** Data **
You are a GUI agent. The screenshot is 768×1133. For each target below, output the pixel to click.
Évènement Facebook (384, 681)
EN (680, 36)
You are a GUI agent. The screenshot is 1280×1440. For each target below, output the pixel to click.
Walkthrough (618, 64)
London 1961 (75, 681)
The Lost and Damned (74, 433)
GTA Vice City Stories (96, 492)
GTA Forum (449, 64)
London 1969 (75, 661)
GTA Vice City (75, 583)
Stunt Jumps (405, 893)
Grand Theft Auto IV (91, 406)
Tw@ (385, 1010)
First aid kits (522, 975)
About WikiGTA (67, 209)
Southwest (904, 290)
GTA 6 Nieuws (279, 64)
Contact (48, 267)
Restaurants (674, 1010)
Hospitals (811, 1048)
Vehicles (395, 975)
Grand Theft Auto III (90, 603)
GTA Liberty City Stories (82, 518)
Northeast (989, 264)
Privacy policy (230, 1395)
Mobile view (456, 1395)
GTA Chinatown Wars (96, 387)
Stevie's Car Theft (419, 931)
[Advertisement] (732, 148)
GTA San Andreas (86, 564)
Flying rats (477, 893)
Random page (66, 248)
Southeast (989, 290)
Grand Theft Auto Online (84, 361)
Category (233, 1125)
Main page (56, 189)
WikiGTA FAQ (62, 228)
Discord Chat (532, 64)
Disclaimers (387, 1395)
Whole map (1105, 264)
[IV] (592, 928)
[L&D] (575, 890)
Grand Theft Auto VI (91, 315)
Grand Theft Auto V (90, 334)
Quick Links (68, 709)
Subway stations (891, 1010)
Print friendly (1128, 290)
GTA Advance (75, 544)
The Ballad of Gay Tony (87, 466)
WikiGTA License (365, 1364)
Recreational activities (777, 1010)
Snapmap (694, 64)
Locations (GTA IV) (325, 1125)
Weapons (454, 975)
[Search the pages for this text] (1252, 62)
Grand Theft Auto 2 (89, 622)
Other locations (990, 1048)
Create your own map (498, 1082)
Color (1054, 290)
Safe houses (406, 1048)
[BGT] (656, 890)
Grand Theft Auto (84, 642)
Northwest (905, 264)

** What this task involves **
What's wanted here is every record, retyped exactly as shown above.

** Solved exercise **
You are a GUI agent. The screenshot is 768×1133. For each target below, output the pixel to click.
Évènement Facebook (384, 681)
EN (680, 36)
You are a GUI agent. The screenshot is 1280×1440. For each target below, output the pixel to click.
Walkthrough (618, 64)
London 1961 (75, 681)
The Lost and Damned (74, 433)
GTA Vice City Stories (96, 492)
GTA Forum (449, 64)
London 1969 (75, 661)
GTA Vice City (75, 583)
Stunt Jumps (405, 893)
Grand Theft Auto IV (91, 406)
Tw@ (385, 1010)
First aid kits (522, 975)
About WikiGTA (67, 209)
Southwest (904, 290)
GTA 6 Nieuws (279, 64)
Contact (48, 267)
Restaurants (674, 1010)
Hospitals (811, 1048)
Vehicles (395, 975)
Grand Theft Auto III (90, 603)
GTA Liberty City Stories (82, 518)
Northeast (989, 264)
Privacy policy (230, 1395)
Mobile view (456, 1395)
GTA Chinatown Wars (96, 387)
Stevie's Car Theft (419, 931)
[Advertisement] (732, 148)
GTA San Andreas (86, 564)
Flying rats (477, 893)
Random page (66, 248)
Southeast (989, 290)
Grand Theft Auto Online (84, 361)
Category (233, 1125)
Main page (56, 189)
WikiGTA FAQ (62, 228)
Discord Chat (532, 64)
Disclaimers (387, 1395)
Whole map (1105, 264)
[IV] (592, 928)
[L&D] (575, 890)
Grand Theft Auto VI (91, 315)
Grand Theft Auto V (90, 334)
Quick Links (68, 709)
Subway stations (891, 1010)
Print friendly (1128, 290)
GTA Advance (75, 544)
The Ballad of Gay Tony (87, 466)
WikiGTA License (365, 1364)
Recreational activities (777, 1010)
Snapmap (694, 64)
Locations (GTA IV) (325, 1125)
Weapons (454, 975)
[Search the pages for this text] (1252, 62)
Grand Theft Auto 2 (89, 622)
Other locations (990, 1048)
Create your own map (498, 1082)
Color (1054, 290)
Safe houses (406, 1048)
[BGT] (656, 890)
Grand Theft Auto (84, 642)
Northwest (905, 264)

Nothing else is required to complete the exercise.